We are living through an era of extraordinary religious self-absorption. Church life increasingly revolves around personality rather than practice, loyalty rather than love. Congregations fracture not over theology but over allegiance. Leaders are fawned over, protected, and excused. Abuse is minimized. Dissent is framed as betrayal. And “faith” is reduced to defending power instead of truth.

This dynamic did not appear overnight. But it has reached a dangerous intensity in a political moment where the majority of American evangelicalism has offered near-total allegiance to a grandiose strongman—Donald Trump—despite his documented cruelty, corruption, authoritarian impulses, and history of sexual abuse.

In religious spaces, moral accountability has been suspended in the name of access, influence, or imagined divine destiny. Each week brings new evidence of how this bargain corrodes both democracy and the soul.

When religious communities repeatedly grant spiritual cover to authoritarian tactics, the consequences do not remain abstract. They manifest in real harm, real fear, and real death. Faith that refuses to interrogate power becomes an accomplice to it.

This is the landscape into which Gaslighting for God: A Satirical Guide to Save Yourself from Spiritual Narcissists by journalist and author Becky Garrison now enters—and it could not be timelier.

Garrison has spent decades reporting from inside American Christianity, first as a religious satirist for The Wittenburg Door and as an author. In her latest book, Gaslighting for God, she names what so many feel but struggle to articulate: that much of what passes for “spiritual leadership” today is better understood through the lens of narcissism—specifically, spiritual narcissism.
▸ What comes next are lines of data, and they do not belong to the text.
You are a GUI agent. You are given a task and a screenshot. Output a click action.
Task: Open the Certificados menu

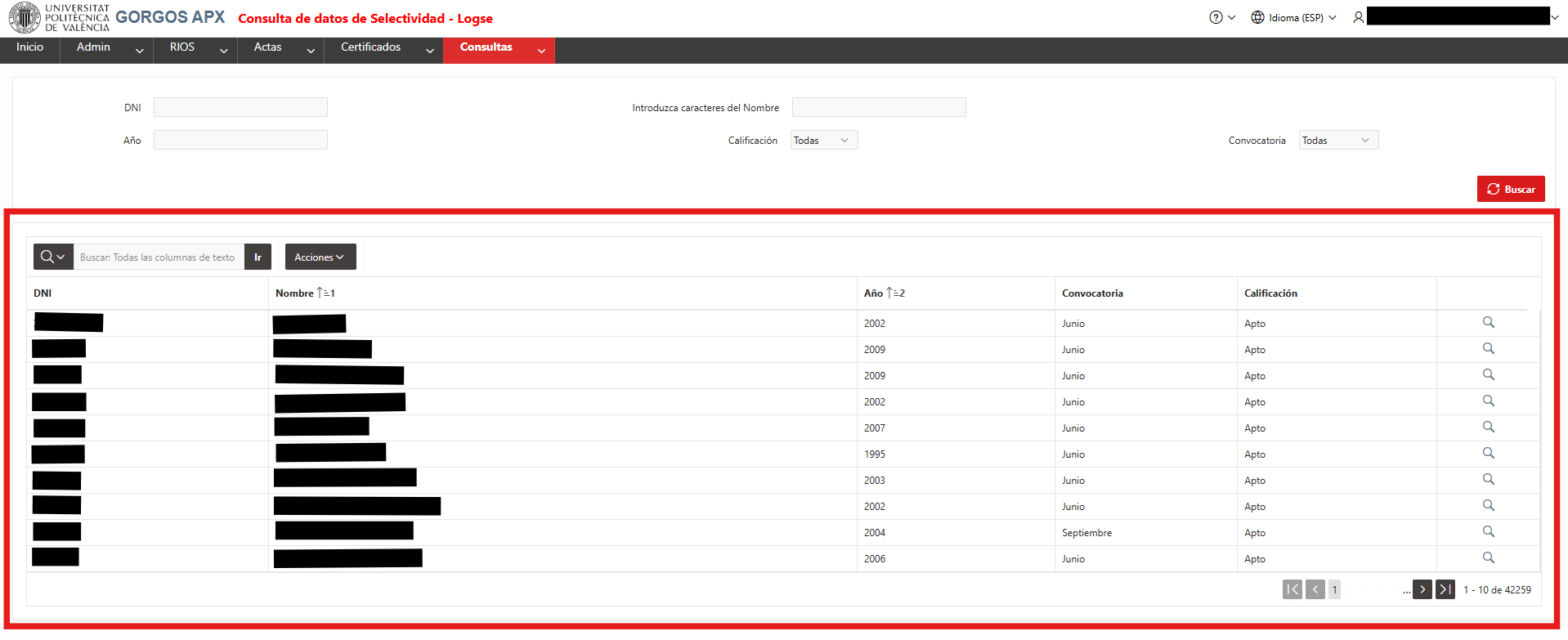tap(383, 49)
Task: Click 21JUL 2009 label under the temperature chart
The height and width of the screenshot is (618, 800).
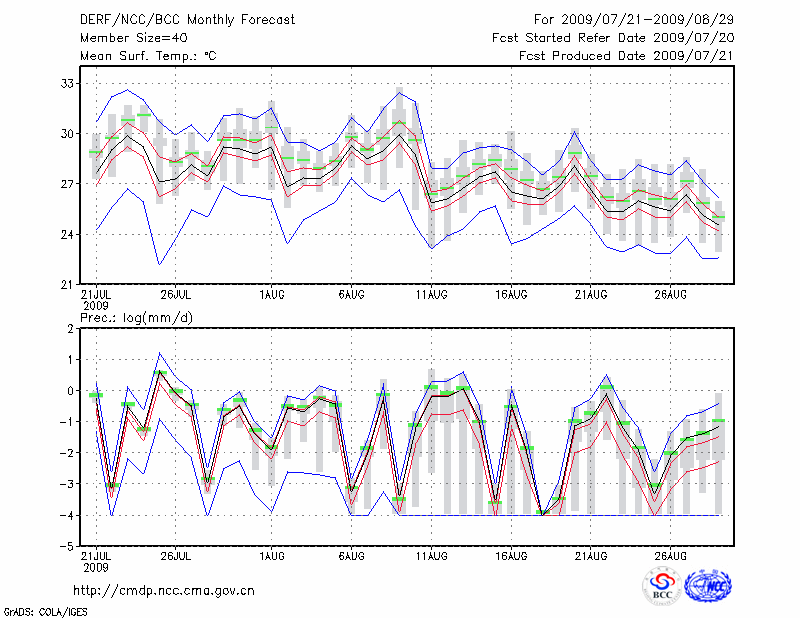Action: [x=96, y=298]
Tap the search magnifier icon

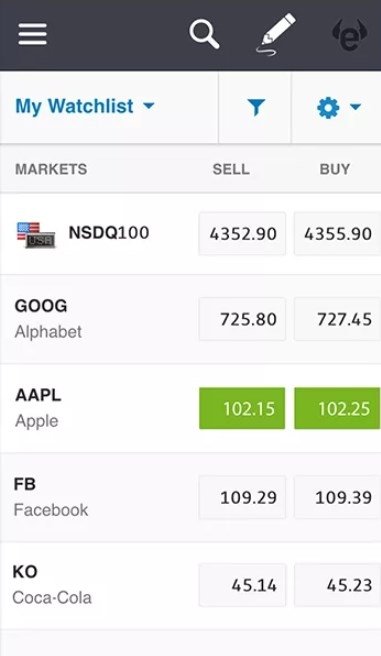(204, 34)
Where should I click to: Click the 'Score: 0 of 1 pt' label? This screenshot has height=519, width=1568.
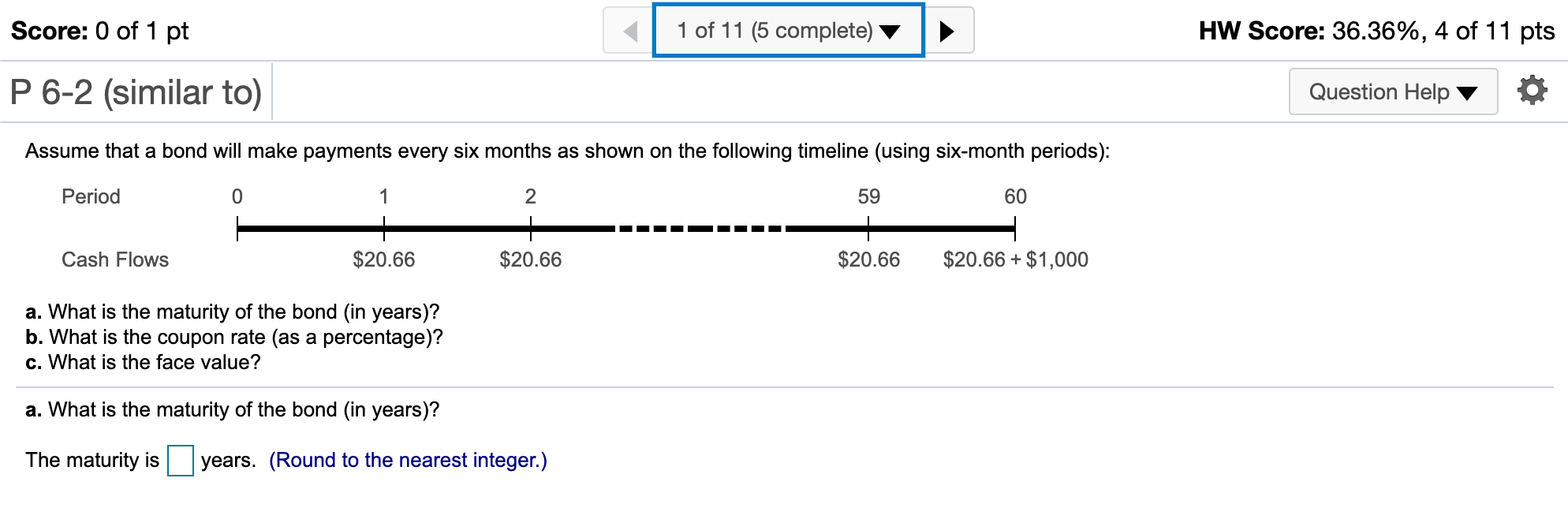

With biting satire, rigorous research, and hard-earned wisdom, Garrison dissects the behaviors that dominate unhealthy religious spaces: charismatic leaders who demand unquestioned loyalty; institutions that silence whistleblowers; communities that confuse emotional manipulation with divine authority. She identifies patterns—grandiose, victimized, communal, malignant—that recur across denominations and ideologies, from conservative megachurches to supposedly enlightened progressive spaces.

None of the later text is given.